SHORT TASK A:
In the records, reproduce the lines from the line with "This screenshot has height=1666, width=2068." up to and including the line with "[x=170, y=44]", swapping "icon" for "symbol" and changing nothing else. Return only those lines.

DOCUMENT:
— Begin —

# Cattin' on the Ice



## neocats1 (Oct 14, 2006)

I would like to make a video with pictures of catfish caught while ice fishing. Anyone willing to help me out, please post your photo here. After winter is over, I'll post the video for all to see.



Thanks.


----------



## dinkbuster1 (Oct 28, 2005)

i done one once, it was more like a slideshow though. i done mine on "Photobucket", easy to do!


----------



## neocats1 (Oct 14, 2006)

Here's my start. A 5# channel from back in Febraurt this year.


----------



## neocats1 (Oct 14, 2006)

here's another of BuckeyeTom and his son.


----------



## peple of the perch (Sep 13, 2004)

I'll problably have some for you on christmas eve.


----------



## hardwaterfan (Apr 6, 2004)

heres one from mosquito lake last year


----------



## peon (Feb 28, 2005)

thats not buckeye tom and his son... thats his old work buddy.. my avatar is the only pic i have of an ice cat.. they were all on my old pc...


----------



## jay2k (Dec 21, 2005)

HWF.. I have a feeling you thought that it was a monster eye until the unsightly view of whiskers comes threw the hole! Thats always a dissapointment to me when walleye fishing, ice or open water. If you want cat action in the winter, just go walleye fishing at Nimisila. Nice cat though!


----------



## peple of the perch (Sep 13, 2004)

Ya! But If Your Catch And Release It Is A Great Fight.


----------



## BuckeyeTom (Apr 6, 2004)

Man it's been a while since I've been as big as Ryan,lol. He weighs about a buck/20. I snapped the pic, but it was Ryan and Hunter Milliken holding an ice cat that I caught at Lake Alma. Let me dig through my old pics and see what I can come up for some others.

— End —

SHORT TASK B:
Return the passage of the ice-fishing thread from "## hardwaterfan (Apr" up to and including "my old pc...", copied word for word.

EXERCISE MATERIALS:

— Begin —

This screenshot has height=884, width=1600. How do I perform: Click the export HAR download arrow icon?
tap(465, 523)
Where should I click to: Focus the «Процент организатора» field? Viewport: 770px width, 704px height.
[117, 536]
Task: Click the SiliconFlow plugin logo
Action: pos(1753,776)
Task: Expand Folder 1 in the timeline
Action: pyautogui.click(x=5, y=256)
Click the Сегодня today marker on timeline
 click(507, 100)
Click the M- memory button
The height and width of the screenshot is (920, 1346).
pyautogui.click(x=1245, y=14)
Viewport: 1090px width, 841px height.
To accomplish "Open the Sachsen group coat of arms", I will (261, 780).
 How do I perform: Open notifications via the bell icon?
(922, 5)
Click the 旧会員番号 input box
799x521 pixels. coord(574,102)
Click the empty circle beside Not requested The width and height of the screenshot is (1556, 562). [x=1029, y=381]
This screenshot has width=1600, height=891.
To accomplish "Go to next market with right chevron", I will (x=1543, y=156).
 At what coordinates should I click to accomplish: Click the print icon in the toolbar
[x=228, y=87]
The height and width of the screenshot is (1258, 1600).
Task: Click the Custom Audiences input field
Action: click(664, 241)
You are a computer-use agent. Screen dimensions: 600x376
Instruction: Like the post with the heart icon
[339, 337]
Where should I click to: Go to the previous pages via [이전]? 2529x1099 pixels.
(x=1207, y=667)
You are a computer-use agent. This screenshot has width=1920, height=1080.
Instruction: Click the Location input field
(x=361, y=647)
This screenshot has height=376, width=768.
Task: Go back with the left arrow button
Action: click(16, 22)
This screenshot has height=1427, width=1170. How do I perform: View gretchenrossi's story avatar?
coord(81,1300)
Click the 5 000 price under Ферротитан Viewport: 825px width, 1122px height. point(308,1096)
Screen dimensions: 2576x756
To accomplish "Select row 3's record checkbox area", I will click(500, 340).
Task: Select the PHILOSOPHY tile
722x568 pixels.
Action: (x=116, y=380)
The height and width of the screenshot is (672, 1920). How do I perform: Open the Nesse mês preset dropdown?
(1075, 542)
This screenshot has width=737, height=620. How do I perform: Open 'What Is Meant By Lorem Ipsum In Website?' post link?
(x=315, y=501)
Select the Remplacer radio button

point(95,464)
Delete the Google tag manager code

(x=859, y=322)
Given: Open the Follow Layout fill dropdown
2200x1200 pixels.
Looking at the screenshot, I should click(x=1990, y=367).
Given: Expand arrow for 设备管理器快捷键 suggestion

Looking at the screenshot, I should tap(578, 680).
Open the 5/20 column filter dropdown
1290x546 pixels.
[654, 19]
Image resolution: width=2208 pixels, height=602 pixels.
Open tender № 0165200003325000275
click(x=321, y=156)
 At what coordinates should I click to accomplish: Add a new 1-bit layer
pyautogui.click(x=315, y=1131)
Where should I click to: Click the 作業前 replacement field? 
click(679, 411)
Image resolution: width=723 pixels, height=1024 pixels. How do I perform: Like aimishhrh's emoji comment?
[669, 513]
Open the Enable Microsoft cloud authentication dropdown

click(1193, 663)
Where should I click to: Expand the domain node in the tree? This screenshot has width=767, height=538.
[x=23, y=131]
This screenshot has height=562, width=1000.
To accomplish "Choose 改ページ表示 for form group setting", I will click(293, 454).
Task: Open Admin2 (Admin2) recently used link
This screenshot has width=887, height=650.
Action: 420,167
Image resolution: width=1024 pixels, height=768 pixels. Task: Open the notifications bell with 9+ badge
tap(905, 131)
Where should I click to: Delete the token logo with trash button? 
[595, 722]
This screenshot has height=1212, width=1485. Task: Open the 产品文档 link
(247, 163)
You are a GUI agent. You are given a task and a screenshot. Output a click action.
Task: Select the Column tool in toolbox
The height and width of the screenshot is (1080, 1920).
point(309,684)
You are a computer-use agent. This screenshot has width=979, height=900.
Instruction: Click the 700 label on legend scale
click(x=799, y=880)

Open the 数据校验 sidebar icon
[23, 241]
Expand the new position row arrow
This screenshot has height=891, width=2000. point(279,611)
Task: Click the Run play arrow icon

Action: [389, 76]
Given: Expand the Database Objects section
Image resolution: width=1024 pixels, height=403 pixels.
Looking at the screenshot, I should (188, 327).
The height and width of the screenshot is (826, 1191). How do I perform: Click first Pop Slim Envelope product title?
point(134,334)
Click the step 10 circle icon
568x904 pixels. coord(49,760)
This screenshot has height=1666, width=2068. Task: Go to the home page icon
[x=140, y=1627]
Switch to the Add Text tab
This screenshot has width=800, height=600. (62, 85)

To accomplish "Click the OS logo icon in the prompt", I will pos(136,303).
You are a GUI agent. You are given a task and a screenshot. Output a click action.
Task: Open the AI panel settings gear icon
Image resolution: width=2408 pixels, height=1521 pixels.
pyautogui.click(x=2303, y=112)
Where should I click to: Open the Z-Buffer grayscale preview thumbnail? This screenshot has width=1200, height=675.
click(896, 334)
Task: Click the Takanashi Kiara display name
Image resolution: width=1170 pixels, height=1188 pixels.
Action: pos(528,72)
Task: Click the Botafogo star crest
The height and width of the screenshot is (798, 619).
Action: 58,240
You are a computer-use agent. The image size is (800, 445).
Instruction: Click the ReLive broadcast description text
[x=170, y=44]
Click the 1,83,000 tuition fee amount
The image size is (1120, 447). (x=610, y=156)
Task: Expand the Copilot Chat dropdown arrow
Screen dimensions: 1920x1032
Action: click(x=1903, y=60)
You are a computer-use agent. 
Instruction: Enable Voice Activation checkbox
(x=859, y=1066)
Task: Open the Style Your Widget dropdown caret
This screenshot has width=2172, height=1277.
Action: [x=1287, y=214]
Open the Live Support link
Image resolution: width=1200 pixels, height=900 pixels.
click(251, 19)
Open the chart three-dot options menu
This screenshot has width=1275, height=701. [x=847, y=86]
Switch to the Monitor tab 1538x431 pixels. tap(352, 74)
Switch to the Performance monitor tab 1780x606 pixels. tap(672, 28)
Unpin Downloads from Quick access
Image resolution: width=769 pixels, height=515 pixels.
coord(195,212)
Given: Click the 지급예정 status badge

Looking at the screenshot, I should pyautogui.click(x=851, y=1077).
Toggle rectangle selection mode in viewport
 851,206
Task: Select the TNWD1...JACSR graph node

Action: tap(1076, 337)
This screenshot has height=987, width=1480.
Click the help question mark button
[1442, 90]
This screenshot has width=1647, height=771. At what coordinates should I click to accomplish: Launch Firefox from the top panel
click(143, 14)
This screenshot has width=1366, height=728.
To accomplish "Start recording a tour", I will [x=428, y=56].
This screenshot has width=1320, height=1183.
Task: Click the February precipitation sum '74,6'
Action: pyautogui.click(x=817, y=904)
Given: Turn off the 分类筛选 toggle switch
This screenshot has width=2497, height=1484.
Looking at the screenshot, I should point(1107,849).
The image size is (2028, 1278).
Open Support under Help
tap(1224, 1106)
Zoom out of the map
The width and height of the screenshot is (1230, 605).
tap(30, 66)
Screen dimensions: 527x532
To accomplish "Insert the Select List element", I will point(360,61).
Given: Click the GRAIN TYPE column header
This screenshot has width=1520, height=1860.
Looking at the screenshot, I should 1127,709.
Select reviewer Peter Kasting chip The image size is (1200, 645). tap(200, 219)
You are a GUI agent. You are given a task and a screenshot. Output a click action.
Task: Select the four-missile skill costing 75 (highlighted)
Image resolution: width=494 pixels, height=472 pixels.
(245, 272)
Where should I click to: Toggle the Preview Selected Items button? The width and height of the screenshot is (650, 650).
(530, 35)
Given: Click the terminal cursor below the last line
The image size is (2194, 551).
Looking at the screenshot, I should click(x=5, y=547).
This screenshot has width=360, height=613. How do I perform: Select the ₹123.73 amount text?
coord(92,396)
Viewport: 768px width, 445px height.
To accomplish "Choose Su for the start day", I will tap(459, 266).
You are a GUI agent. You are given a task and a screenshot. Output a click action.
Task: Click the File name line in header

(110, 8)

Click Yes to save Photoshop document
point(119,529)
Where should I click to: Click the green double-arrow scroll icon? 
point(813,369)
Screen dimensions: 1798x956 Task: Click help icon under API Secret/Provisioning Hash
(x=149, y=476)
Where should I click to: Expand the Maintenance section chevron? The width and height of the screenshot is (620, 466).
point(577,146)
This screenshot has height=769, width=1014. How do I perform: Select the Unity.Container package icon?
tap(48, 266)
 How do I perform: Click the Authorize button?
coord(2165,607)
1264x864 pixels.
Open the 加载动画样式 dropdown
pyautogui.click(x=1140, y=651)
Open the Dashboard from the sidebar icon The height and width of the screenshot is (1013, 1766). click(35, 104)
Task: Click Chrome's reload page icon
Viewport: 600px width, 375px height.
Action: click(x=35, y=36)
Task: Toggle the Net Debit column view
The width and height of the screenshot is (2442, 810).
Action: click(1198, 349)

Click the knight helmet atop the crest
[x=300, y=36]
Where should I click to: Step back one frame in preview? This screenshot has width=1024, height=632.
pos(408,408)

— End —

TASK RESULT A:
This screenshot has height=1666, width=2068. Task: Go to the home page symbol
[x=140, y=1627]
Switch to the Add Text tab
This screenshot has width=800, height=600. (62, 85)

To accomplish "Click the OS logo symbol in the prompt", I will pos(136,303).
You are a GUI agent. You are given a task and a screenshot. Output a click action.
Task: Open the AI panel settings gear symbol
Image resolution: width=2408 pixels, height=1521 pixels.
pyautogui.click(x=2303, y=112)
Where should I click to: Open the Z-Buffer grayscale preview thumbnail? This screenshot has width=1200, height=675.
click(896, 334)
Task: Click the Takanashi Kiara display name
Image resolution: width=1170 pixels, height=1188 pixels.
Action: pos(528,72)
Task: Click the Botafogo star crest
The height and width of the screenshot is (798, 619).
Action: 58,240
You are a computer-use agent. The image size is (800, 445).
Instruction: Click the ReLive broadcast description text
[x=170, y=44]

TASK RESULT B:
## hardwaterfan (Apr 6, 2004)

heres one from mosquito lake last year


----------



## peon (Feb 28, 2005)

thats not buckeye tom and his son... thats his old work buddy.. my avatar is the only pic i have of an ice cat.. they were all on my old pc...